71 Pages Posted: 13 Nov 2018 Last revised: 12 Aug 2019
Date Written: October 1, 2018
In 2000, the United Nations General Assembly proclaimed that “girls and women of all ages with any form of disability are generally among the more vulnerable and marginalized of society.” Since then, the issue of violence against women and girls with disabilities has gained greater attention on the international stage. In 2011, the United Nations Human Rights Council requested the Office of the High Commissioner for Human Rights to prepare a study on violence and disability, recognizing that disability can be both a cause and consequence of violence against women with disabilities. In addition, activists and policymakers, alike, began to call for applying the protections of the Convention on the Elimination of Discrimination against Women (CEDAW) and the Convention on the Rights of the Child (CRC) to women and girls with disabilities, respectively. Moreover, in 2006, the United Nations adopted the Convention on the Rights of Persons with Disabilities (CRPD), which is the first international treaty to specifically protect the rights of all people with disabilities, including women and girls with disabilities. Among other provisions, the CRPD requires States Parties to develop and implement programs designed to stop violence, abuse, and exploitation of women and girls with disabilities, including involuntary sterilization and forced abortion.
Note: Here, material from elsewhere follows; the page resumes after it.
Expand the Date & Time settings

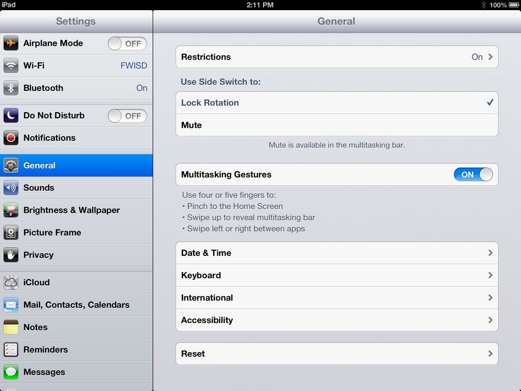click(337, 253)
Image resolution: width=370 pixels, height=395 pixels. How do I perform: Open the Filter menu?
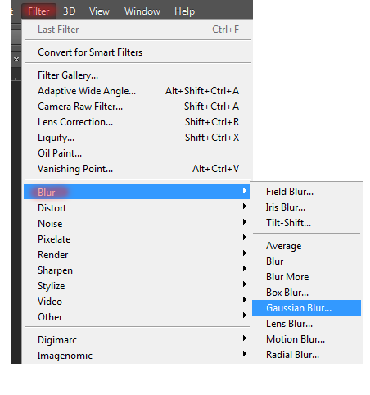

Despite the widespread adoption of the CRPD, the CEDAW, the CRC, as well as domestic laws, violence, abuse, and exploitation of women and girls with disabilities continues in most, if not all, countries throughout the world. Moreover, most women and girls who experience violence remain unable to access a system of justice that should provide them with protection from violence as well as redress and reparations. Even in those countries in which the domestic laws appear to ensure access to justice, formidable barriers exist which prevent many women and girls with disabilities who experience violence from enforcing their rights under law.
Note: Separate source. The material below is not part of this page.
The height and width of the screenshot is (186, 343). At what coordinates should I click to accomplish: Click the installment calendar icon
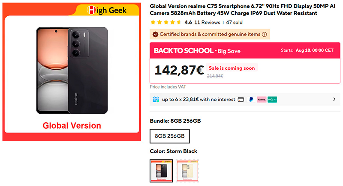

This article analyzes the role of international and regional human rights law in protecting the rights of women and girls with disabilities to be free from violence and to access justice. Part I of the article presents an overview of the problem of violence against women with disabilities, followed by Part II which identifies and discusses the many legal, physical, and attitudinal barriers that prevent women and girls with disabilities from exercising their right to access the judicial system. Part III discusses the CEDAW, the CRC, and the CRPD, which provide some protections for women and girls with disabilities who experience violence. Part IV discusses related regional legal protections for women and girls with disabilities within the regional human rights systems of the Americas, Africa, and Europe. Part V of the article discusses Peru as an example of a country that has ratified all relevant international and regional treaties on the rights of women with disabilities, and has enacted new domestic laws and policies to address discrimination and violence against women with disabilities. However, even Peru continues to apply discriminatory laws and policies that deprive women with disabilities access to justice. As the Peruvian example illustrates, so long as domestic laws deprive women of their legal capacity, the vision and protections for them under domestic as well as international and regional human rights treaties will not be realized. Part VI of the article, therefore, provides recommendations that should be implemented to prevent violence against women and girls with disabilities and ensure their access to justice. The article concludes with a call for greater international, regional and country- specific laws, policies, and advocacy to prevent violence against women and girls with disabilities and ensure their access to justice.